Dividends and US Treasury defends coronavirus relief programs

One of the reasons why we love democracy is that senior officials have to testify about what they are doing and how they are doing. Many times you may not like the answers, but one can ask. In mid May it was the Treasury Secretary Steven Mnuchin and Federal Reserve Chair Jerome Powell’s turn to take the seats. These men have lead more than $5 billion in stimulus to the economy. Are they doing it right? on the correct track? who is getting helped? and a multiple number of of issues were raised.

In an article by David Lawder of Reuters, both said more stimulus will likely be needed. Both departments have done the work in record time, however there were still areas not being helped from the side of the opposition.

Congress is considering more aid to states, increase pay for essential workers, and trying to help the small and medium sized businesses.

The federal reserve has slashed corporate interest rates near 0% and has worked to keep banks giving out credit. It established lending facilities for companies through the purchase of corporate bonds (prior to the virus, the fed only bought government bonds and corporate bonds were allowed to fail. Companies known as vulture investors came in to pick up good assets and Chapter 11 the rest.
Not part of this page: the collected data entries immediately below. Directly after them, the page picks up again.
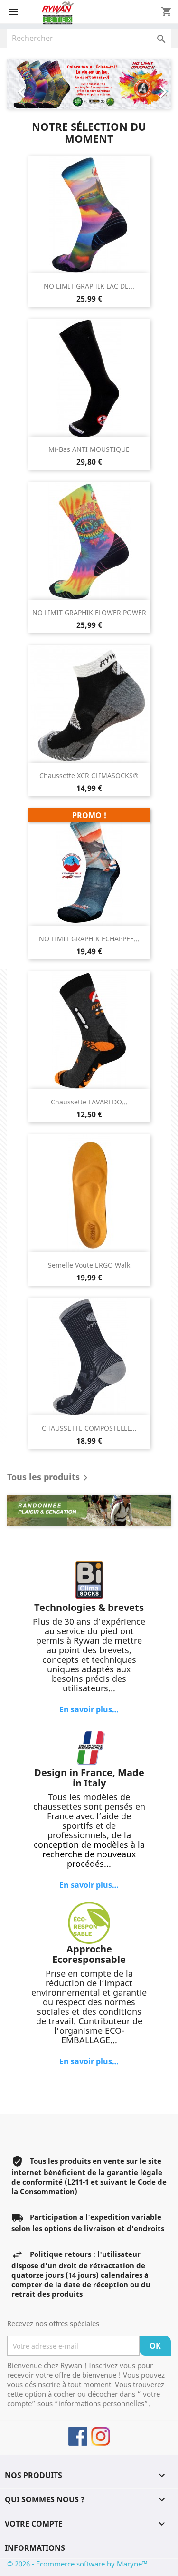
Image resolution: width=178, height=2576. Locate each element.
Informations (35, 2548)
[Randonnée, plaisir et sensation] (89, 1511)
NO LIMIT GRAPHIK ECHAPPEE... (89, 938)
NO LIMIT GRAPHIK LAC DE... (89, 286)
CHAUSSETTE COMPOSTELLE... (89, 1428)
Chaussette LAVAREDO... (89, 1101)
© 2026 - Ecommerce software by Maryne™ (77, 2563)
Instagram (100, 2436)
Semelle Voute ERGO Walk (89, 1264)
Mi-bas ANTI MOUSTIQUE (89, 449)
At the moment this is not happening is that good or bad for the economy as a whole?)

While Treasury has acted quickly, there has been errors but given 30 million on layoffs, hopefully more good was done than bad. Has expectations and oversight changed?

Linking to dividend paying stocks, the oversight of most companies is their annual meeting where shareholders can ask questions. Most meetings have been how has the company managed and will the profits be continuing? Easy questions to ask, hard to answer.